» **PROBLEMS TO SOLVE**:
a) Rewrite the Carcassonne review starting with "Playing the tiles" and going on through "up that city.", swapping "Thief" for "Bandit".
b) In the Carcassonne review, how many cardboard land tiles come in the box?

» **QUOTED PASSAGE**:
((

In the game of Carcassonne, you and your friends will build a French countryside one piece of cardboard at a time. There are, more importantly, wooden Meeples that you can make dance in between turns, and also perhaps make do disgusting things. Whatever you are into.

This is primarily a game of strategy if I had to label it. You are essentially jockeying for position with your Meeples to gain points while placing tiles in ways that will (hopefully) aid you more than your opponnents. The game plays 2-5, although I would recommend 3-5. I would say to plan for an hour to and hour and a half to play, depending on how well versed your group is playing this game. It could be less.

In the box, you will find 72 cardboard land tiles, 40 wooden Meeples in 5 different flavors, a cardboard scoring track and a rulebook and summary sheet.

The overall gameplay is pretty simple. To begin, everyone takes all of the Meeples of their chosen color and the starting tile, which can be identified by its different back, is placed in the middle of the table. The remaining tiles are put face-down where everyone can reach them. The first player will take a tile, look at it, and choose where to place it.

Each of the tiles will have various attributes that will create the map you are playing on. There are roads, cities, fields and cloisters depicted. There are simple rules regarding placement. Roads must connect to another road. City tiles must connect to another appropriate city tile. You cannot put the innards of a city, for instance, right up against a road.

Playing the tiles themselves is not the ultimate goal. You will be placing your Meeples strategically upon tiles to gain points. Depending upon where they are placed, they will fulfill certain roles;
either Knight, Farmer, Monk or worthless dirty Thief.

Here is how it works. Starting with the politician… I mean Thief. You declare it a Thief simply by placing it on a road segment. The Thief will remain on this segment until the road comes to a termination point on both ends. Once that happens, you remove the Meeple and gain one point for every tile that makes up that completed road segment.

For the Knight, you will place one of your Meeples into a city tile. Once that city is complete, by placing tiles that create a continuous city wall, the player with the most Meeples in that city will get two points for every tile that makes up that city.

))

» **MATERIAL**:
((

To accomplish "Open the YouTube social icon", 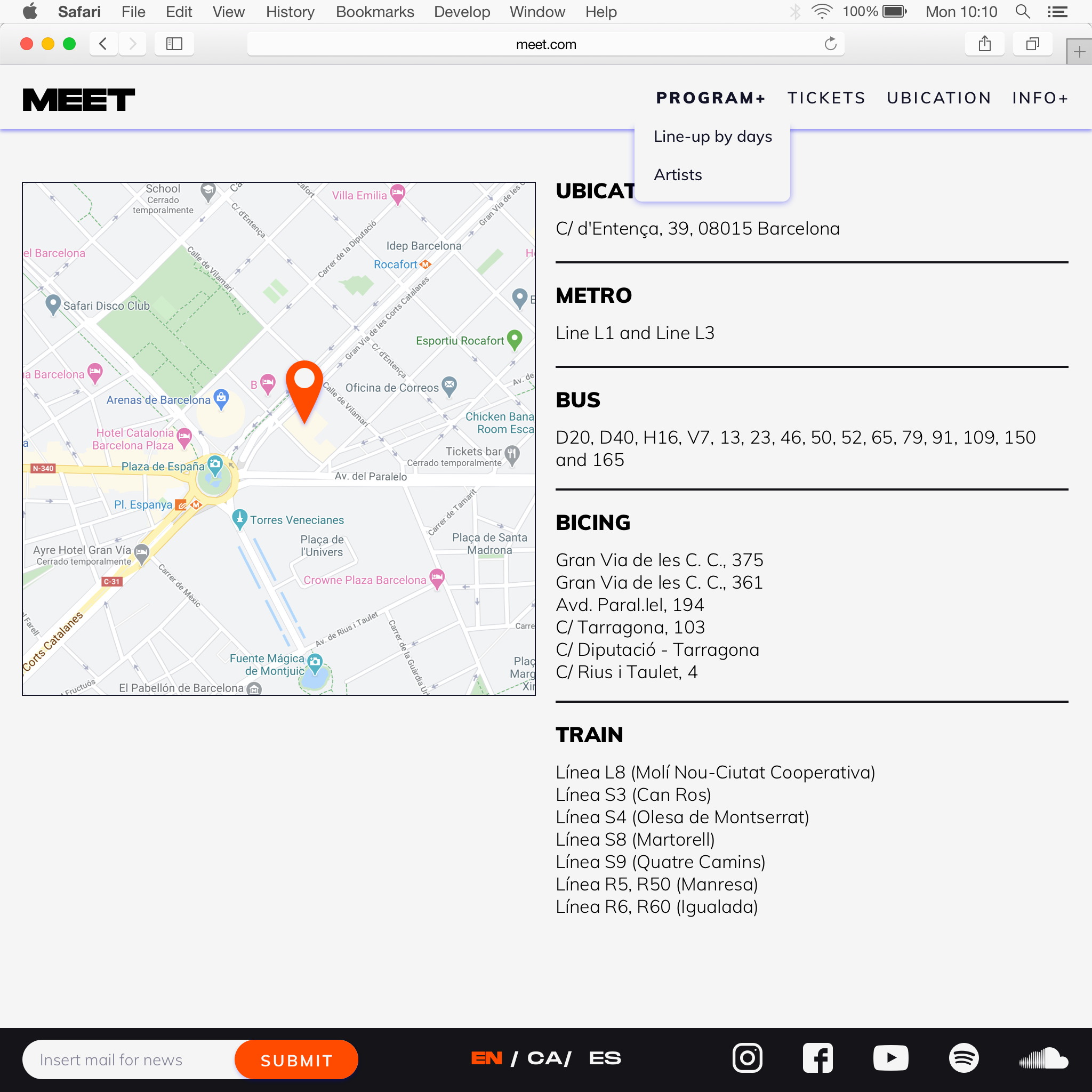I will (890, 1058).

))

» **TASK RESPONSES**:
a)
Playing the tiles themselves is not the ultimate goal. You will be placing your Meeples strategically upon tiles to gain points. Depending upon where they are placed, they will fulfill certain roles;
either Knight, Farmer, Monk or worthless dirty Bandit.

Here is how it works. Starting with the politician… I mean Bandit. You declare it a Bandit simply by placing it on a road segment. The Bandit will remain on this segment until the road comes to a termination point on both ends. Once that happens, you remove the Meeple and gain one point for every tile that makes up that completed road segment.

For the Knight, you will place one of your Meeples into a city tile. Once that city is complete, by placing tiles that create a continuous city wall, the player with the most Meeples in that city will get two points for every tile that makes up that city.

b) 72